The concept of carbohydrate loading was first introduced by Drs. Saltin and Hermanson in 1967. It revolves around the concept of consuming a low carbohydrate diet leading up to competition and then loading up on carbohydrates in the day(s) prior to competition. It is a formula that is employed by many marathon runners.
During the depletion stage (low carbohydrate period) the individual still trains as they normally would. This means that the body does not have its usual stores of glycogen to use as fuel, so instead it switches to the bodies fat deposits for energy. For this reason if training is intense the performer may experience a quicker onset of fatigue than they would normally expect, which in turn can lead to increased frustration and decreased concentration and performance.
Players undertake a ‘loading phase’ where they consume a very high carbohydrate based diet. This then leads to their glycogen levels being at a maximum for the start of performance, thus having enough energy to complete its tasks. However there is one drawback to such a ‘loading phase’; for every gram of glycogen the body stores it also stores 3 grams of water. So the player could have an extra 5 pounds of water on board prior to a match (that’s almost half a stone of extra weight!).

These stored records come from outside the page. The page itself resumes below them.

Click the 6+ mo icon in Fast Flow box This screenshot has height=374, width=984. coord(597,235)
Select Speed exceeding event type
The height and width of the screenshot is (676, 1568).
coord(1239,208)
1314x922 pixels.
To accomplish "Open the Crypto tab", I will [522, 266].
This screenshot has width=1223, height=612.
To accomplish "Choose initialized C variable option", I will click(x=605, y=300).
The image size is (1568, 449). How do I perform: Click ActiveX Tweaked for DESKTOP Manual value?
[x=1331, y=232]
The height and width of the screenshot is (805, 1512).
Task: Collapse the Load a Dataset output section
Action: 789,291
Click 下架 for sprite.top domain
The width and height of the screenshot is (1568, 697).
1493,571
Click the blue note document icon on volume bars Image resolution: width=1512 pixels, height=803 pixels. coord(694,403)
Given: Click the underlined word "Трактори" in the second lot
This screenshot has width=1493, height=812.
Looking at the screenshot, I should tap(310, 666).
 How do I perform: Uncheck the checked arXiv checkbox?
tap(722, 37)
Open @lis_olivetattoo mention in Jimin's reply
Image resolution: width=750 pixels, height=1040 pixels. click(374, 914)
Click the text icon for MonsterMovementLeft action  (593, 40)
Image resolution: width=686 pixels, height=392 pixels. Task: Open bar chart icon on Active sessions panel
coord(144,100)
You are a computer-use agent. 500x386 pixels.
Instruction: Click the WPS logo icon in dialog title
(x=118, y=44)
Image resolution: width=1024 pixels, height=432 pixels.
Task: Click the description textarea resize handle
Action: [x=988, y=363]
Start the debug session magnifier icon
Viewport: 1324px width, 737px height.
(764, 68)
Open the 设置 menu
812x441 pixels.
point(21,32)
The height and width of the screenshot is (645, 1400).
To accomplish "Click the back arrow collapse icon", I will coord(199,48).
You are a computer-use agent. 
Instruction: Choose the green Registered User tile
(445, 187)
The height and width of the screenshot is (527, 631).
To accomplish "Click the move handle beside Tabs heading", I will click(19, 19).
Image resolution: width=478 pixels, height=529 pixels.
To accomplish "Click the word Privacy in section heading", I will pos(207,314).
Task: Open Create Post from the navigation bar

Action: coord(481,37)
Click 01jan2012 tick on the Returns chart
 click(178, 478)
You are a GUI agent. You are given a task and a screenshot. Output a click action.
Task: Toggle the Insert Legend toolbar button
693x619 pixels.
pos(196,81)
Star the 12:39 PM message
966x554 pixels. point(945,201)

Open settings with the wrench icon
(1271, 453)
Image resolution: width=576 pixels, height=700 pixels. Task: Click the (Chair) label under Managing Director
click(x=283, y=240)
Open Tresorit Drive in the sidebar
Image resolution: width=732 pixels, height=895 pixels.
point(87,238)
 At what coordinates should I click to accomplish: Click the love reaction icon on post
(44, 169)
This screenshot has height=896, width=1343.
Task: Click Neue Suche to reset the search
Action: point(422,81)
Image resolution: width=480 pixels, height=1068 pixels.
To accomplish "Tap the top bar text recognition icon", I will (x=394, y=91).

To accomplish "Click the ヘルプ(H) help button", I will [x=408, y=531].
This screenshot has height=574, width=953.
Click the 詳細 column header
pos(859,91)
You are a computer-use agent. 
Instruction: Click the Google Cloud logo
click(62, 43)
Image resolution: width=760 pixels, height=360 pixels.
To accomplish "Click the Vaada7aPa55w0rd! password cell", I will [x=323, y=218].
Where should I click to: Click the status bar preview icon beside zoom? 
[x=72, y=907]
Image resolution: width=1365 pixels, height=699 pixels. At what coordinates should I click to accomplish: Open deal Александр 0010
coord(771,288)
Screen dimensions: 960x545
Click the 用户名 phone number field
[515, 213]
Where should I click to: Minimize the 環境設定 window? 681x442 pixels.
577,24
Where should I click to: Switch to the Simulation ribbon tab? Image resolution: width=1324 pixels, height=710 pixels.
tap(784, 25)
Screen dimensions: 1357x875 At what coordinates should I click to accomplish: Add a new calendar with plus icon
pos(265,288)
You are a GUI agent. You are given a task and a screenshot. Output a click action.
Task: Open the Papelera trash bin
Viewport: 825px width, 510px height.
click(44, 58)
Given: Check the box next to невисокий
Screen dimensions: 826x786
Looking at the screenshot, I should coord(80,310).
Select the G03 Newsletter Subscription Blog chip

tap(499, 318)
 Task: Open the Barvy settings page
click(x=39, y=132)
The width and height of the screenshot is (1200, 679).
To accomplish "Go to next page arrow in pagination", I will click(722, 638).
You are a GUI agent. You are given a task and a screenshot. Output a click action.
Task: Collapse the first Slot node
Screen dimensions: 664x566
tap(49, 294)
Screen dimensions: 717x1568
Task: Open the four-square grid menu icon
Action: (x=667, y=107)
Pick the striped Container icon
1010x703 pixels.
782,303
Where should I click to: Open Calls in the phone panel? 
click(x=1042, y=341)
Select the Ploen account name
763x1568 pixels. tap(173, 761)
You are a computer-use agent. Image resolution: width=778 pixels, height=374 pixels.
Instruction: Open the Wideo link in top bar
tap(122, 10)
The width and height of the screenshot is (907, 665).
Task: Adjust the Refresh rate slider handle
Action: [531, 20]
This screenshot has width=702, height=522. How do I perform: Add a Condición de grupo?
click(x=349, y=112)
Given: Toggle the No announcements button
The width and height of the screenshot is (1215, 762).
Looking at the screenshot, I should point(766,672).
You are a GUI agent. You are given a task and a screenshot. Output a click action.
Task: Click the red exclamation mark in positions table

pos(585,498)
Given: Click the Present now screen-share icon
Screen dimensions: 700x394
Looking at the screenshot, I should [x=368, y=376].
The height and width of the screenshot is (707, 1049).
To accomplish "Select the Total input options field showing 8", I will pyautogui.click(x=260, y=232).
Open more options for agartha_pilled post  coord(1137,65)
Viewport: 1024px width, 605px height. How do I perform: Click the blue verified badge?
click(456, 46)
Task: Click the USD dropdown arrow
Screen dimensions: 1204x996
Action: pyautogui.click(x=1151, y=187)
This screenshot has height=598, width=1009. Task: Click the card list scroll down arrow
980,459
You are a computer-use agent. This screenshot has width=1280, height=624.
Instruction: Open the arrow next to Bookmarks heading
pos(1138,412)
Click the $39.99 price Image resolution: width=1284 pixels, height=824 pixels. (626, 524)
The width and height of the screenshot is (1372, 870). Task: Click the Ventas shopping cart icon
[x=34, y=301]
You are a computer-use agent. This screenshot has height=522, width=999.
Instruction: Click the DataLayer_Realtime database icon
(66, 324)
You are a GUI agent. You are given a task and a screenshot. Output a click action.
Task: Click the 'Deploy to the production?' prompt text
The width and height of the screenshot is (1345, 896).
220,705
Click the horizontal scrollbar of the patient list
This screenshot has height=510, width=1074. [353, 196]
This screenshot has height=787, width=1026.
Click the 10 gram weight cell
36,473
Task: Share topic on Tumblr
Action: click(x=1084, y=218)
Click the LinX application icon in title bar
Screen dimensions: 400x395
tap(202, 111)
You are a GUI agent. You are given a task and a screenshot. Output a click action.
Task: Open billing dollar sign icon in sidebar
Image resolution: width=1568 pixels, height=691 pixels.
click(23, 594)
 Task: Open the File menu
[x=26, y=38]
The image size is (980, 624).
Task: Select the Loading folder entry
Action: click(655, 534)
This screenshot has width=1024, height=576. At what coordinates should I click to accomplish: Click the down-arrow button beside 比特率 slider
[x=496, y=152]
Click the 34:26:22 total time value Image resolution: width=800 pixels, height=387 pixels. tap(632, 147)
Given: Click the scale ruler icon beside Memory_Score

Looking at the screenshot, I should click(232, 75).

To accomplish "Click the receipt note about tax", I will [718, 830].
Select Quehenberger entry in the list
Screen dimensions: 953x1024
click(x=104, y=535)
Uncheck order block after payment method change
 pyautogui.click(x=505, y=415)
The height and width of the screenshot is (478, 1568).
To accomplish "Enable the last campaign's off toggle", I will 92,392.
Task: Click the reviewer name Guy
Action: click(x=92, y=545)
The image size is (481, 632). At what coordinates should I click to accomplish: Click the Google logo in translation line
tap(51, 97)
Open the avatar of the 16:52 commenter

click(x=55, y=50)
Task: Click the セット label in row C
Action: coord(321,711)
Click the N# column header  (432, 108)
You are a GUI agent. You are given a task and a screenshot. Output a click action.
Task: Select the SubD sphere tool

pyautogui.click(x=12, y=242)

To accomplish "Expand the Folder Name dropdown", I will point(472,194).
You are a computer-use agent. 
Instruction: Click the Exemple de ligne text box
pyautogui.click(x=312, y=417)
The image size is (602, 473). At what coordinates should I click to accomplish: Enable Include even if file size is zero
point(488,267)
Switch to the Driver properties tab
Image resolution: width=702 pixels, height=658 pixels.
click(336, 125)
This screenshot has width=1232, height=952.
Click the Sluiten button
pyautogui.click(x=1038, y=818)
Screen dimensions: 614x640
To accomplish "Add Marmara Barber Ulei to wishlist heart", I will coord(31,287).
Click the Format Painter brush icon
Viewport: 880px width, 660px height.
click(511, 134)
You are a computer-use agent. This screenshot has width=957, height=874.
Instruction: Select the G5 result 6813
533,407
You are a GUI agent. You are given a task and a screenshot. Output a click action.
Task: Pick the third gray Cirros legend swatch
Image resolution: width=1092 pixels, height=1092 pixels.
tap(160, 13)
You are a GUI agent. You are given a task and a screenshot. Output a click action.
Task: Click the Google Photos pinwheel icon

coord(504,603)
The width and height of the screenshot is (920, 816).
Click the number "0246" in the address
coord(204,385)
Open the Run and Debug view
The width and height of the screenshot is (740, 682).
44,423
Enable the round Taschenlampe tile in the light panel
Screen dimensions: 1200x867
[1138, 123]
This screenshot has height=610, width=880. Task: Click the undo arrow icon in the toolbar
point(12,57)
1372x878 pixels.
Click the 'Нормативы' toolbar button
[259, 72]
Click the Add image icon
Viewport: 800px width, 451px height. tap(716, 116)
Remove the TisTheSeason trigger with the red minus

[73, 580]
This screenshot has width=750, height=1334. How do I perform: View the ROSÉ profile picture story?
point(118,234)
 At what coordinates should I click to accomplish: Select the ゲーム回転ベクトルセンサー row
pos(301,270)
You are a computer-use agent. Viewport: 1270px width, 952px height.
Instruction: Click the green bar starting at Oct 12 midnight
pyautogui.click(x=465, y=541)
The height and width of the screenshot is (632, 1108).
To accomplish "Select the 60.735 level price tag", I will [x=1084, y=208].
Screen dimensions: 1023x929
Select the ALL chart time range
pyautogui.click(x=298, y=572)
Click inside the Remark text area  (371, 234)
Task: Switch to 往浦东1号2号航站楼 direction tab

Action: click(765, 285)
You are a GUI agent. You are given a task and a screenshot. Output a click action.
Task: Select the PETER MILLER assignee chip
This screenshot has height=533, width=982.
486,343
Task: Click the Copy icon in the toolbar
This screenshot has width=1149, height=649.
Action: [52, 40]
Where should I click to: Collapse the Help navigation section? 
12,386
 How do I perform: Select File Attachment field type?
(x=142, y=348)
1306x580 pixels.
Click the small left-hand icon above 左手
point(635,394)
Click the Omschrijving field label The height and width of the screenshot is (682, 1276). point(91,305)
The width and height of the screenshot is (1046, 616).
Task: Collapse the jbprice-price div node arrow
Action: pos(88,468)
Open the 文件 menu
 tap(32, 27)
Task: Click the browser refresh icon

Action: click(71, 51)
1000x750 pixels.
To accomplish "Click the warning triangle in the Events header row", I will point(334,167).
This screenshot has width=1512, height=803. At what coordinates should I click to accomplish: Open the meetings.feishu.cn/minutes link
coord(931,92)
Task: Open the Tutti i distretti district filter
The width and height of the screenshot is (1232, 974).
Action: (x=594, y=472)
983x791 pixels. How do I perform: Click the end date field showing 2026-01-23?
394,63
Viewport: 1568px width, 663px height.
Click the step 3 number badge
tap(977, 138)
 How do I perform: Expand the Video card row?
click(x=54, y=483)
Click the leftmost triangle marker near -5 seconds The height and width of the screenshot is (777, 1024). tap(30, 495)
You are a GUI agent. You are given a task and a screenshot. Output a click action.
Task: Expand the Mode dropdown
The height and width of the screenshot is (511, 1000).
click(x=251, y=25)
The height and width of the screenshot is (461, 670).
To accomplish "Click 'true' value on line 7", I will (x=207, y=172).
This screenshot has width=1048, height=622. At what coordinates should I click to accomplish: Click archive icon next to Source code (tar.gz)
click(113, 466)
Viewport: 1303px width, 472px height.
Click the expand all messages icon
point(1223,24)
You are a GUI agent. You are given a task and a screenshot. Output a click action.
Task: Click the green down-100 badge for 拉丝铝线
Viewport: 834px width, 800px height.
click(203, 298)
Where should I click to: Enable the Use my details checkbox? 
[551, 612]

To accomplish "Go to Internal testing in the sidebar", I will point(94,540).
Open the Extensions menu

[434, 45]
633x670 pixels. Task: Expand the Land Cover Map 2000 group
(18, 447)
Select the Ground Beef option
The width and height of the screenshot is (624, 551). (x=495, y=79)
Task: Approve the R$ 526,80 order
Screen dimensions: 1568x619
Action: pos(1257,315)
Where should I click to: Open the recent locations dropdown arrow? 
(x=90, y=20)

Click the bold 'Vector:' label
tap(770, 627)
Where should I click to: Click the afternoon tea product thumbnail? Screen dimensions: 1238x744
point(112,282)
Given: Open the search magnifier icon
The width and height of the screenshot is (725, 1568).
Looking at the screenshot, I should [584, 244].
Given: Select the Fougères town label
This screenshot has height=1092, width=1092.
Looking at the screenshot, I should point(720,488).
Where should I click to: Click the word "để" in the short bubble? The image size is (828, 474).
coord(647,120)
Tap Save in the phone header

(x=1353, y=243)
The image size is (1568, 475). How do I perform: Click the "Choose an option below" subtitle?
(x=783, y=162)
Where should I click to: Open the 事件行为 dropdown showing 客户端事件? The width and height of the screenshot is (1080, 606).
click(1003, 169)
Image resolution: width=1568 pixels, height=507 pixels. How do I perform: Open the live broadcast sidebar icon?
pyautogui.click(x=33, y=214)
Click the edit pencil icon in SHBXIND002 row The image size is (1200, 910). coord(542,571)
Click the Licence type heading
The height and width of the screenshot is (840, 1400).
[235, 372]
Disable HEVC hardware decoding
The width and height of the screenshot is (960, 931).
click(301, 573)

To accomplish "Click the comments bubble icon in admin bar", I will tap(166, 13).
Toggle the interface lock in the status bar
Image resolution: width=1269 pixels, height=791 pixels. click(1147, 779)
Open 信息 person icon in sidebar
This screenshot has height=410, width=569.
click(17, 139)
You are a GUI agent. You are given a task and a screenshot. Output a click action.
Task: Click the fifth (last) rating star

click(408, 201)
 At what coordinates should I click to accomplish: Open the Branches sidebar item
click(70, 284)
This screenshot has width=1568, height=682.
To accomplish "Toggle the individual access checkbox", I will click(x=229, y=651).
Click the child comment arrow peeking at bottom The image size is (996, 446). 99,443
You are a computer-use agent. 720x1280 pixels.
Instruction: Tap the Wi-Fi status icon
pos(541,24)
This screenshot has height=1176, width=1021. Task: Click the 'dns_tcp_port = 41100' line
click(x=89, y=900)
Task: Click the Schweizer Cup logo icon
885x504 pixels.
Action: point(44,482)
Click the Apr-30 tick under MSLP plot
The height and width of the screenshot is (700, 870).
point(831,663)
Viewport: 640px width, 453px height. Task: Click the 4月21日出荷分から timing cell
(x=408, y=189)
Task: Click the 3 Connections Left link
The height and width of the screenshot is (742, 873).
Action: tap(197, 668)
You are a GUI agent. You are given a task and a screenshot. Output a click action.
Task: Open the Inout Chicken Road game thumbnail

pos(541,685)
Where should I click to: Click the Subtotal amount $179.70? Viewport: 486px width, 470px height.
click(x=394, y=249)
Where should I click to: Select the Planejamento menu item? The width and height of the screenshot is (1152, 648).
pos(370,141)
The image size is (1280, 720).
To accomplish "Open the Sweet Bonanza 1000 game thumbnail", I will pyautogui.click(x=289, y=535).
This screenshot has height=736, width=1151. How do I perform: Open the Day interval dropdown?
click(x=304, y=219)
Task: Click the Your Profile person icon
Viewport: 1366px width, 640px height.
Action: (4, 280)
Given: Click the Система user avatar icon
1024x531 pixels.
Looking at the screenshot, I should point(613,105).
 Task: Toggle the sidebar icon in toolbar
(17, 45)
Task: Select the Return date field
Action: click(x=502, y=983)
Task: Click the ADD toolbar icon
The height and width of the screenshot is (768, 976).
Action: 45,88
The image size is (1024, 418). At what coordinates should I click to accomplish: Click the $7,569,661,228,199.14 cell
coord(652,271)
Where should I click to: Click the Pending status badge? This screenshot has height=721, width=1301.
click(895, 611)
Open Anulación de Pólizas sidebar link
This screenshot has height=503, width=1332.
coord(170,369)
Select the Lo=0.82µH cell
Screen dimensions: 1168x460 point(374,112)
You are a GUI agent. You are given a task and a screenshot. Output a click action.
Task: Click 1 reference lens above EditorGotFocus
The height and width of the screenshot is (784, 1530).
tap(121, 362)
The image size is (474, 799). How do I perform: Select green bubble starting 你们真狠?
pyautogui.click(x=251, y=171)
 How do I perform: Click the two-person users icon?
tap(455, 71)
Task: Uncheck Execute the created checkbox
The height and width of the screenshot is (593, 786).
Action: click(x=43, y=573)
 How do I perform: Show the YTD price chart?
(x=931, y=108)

There are also considerations to how the ‘loading’ occurs. When loading with foods that have a high GI rating and low fat content the result is a shorter, more intense load. Where the body may lose toning, produce more insulin and retain more water in the hours prior to a match. Loading with foods that have a lower GI rating and a higher fat content leads to a longer lasting load, without the increased insulin or water retention. So the type of loading is also important, and to determine exactly which load works the best for each player they should practice off season or when they have some time off, so that they do not affect their performance due to adopting the wrong load.
Carbohydrate loading is considered useful for those in longer duration sports (over an hour) but the depletion stage can be very hard for some people to complete effectively. Therefore it is up to the separate individual whether this kind of eating and loading will benefit them, or whether they should stick to a more balanced and consistent diet, such as an increased carbohydrate based one.